Russian actress (1848–1934)

Anna Alekseyevna Chelishcheva (А́нна Алексе́евна Чели́щева, 7 April 1848, Vladimir, Russian Empire – 15 November 1934, Moscow, USSR) – better known by her stage name of Anna Brenko ( А́нна Бренко́)– was a Russian stage actress, theatrical entrepreneur, playwright, and memoirist, honored in 1924 with the title of Meritorious Artist of the RSFSR.

==Life==
Brenko was born in Vladimir in 1848 and first worked as a teacher. She trained as an actress in St Petersburg and married the music critic Iosif Levenson.

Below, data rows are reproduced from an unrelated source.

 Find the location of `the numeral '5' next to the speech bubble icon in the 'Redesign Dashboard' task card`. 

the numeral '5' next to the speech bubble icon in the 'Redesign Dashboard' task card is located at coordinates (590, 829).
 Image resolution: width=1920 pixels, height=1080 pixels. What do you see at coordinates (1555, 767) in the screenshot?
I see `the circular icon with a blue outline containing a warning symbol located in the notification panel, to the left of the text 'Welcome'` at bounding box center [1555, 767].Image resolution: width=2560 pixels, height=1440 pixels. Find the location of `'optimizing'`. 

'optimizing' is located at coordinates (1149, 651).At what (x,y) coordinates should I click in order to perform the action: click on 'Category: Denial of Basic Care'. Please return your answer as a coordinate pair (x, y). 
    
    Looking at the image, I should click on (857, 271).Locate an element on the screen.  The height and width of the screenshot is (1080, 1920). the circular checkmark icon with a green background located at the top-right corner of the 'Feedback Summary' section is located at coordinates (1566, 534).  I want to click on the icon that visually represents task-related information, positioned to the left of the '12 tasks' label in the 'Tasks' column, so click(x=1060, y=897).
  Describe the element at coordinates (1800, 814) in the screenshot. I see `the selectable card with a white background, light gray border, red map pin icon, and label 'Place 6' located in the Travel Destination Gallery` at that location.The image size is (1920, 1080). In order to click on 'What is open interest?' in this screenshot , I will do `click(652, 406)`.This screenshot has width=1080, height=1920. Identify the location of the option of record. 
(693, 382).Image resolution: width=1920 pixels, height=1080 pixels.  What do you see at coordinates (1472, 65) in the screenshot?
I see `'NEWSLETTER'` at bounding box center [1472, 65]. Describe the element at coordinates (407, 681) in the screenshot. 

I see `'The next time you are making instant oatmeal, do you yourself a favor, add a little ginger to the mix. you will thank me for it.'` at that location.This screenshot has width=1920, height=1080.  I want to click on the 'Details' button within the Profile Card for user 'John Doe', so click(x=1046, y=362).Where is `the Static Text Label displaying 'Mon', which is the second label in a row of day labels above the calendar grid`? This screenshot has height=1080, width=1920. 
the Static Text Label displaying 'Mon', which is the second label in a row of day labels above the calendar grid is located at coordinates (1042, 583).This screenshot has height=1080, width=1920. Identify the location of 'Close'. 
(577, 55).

She had made a name for herself at the Maly Theatre in Moscow, where she organized concerts to gather funds for exiles in Siberia. The banker Melkiel backed her plans and she launched the first ever Russian private theatre in 1880 (officially named the A.A. Brenko Drama Theatre, but popularly known as the Pushkin Theatre – for the simple reason that it was situated close to Pushkin Square). Brenko paid much higher salaries, insisted on new scenery and three week rehearsals for productions that included works by William Shakespeare and Aleksandr Ostrovsky.

Brenko shared management decisions with the actors Modest Pisarev and Vasily Andreyev-Burlak, although she had the final say. Brenko was driven by the artistic event and she was exploited by other actors and directors. The theatre folded for financial reasons in 1882 (to be later purchased by the entrepreneur Fyodor Korsh).

Brenko went on to teach drama (in her own theatre college between 1890 and 1905) and in 1915 she opened the free Workers' Theatre where 25 plays were produced in the course of two years.

In 1917, Brenko not only embraced the October Revolution but enlisted, at the age of 69, in the Red Army and performed, together with some of the actors in her troupe, at battle fronts.

==Publications==
Brenko authored four plays (1883–1916) and six books of memoirs (1924–1933).